Dean Baquet, who has led The New York Times newsroom since 2014, has won the Benjamin C. Bradlee Editor of the Year Award from the National Press Foundation.
The prestigious award is given for imagination, professional skill, ethics and an ability to motivate staff— qualities that helped Baquet, who learned his interviewing skills growing up in the back of his family’s restaurant in New Orleans, become one of the most admired editors in the United States. He was forced out of his job as editor of the Los Angeles Times in 2006 after defying orders to cut reporters’ jobs. He then became the first Black journalist to serve as Executive Editor of The New York Times.

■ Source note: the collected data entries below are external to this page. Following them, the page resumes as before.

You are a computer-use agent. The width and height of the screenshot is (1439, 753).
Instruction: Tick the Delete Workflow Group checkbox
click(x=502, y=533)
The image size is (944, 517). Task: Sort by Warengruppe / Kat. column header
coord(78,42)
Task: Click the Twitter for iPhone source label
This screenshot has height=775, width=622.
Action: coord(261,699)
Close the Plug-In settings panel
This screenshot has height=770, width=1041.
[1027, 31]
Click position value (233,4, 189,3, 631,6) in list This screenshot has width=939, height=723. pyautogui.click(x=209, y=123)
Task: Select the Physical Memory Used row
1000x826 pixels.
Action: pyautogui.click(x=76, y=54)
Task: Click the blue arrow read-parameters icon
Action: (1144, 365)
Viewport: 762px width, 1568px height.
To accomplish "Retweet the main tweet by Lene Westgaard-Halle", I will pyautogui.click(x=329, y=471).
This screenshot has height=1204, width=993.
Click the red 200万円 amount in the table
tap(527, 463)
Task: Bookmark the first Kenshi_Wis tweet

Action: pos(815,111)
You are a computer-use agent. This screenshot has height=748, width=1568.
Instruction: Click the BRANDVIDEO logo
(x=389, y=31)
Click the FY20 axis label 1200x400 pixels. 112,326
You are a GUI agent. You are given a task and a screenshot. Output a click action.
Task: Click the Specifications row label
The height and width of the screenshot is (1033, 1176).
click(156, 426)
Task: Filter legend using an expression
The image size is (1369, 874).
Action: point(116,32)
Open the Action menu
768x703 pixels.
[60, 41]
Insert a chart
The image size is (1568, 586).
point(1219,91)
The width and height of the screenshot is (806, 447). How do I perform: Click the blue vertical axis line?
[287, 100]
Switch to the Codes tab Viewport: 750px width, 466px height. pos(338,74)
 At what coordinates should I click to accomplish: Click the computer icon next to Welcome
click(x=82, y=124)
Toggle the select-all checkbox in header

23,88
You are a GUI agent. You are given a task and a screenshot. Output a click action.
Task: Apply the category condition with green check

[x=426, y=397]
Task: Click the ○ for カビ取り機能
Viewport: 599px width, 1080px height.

His trademark advice when sending reporters off on assignment: “Be good.”
Baquet accepted the award at the National Press Foundation’s annual awards dinner on May 4, 2022, at the Marriott Marquis hotel in Washington D.C.
The National Press Foundation judges cited Baquet’s lifetime editorial achievements – he shared a Pulitzer Prize for Investigative Journalism at the Chicago Tribune in 1988 and led The New York Times to win 17 more Pulitzers, among other honors.
Judges also noted Baquet’s success in expanding the scope of the newspaper’s editorial offerings while the company was transitioning from an advertising-based paper product to a predominantly subscription-supported digital news organization. As of November, The Times boasted nearly 8.4 million subscribers, 7.6 million of them digital.
“No editor in America has navigated so many swirling challenges, or so well, as Dean Baquet,” said NPF judge and board member Tom Rosenstiel. “On his watch, his newsroom has become thoroughly digital, reinvented its story telling, introduced new products, transformed its business model, contended with cultural reckoning in its newsroom, covered the pandemic, navigated a war on facts and the rise of an autocratic movement within one of the major political parties, and served as a beacon for journalists in troubled times.”
“If facts save lives, the Times under Baquet is the proof,” Rosenstiel said.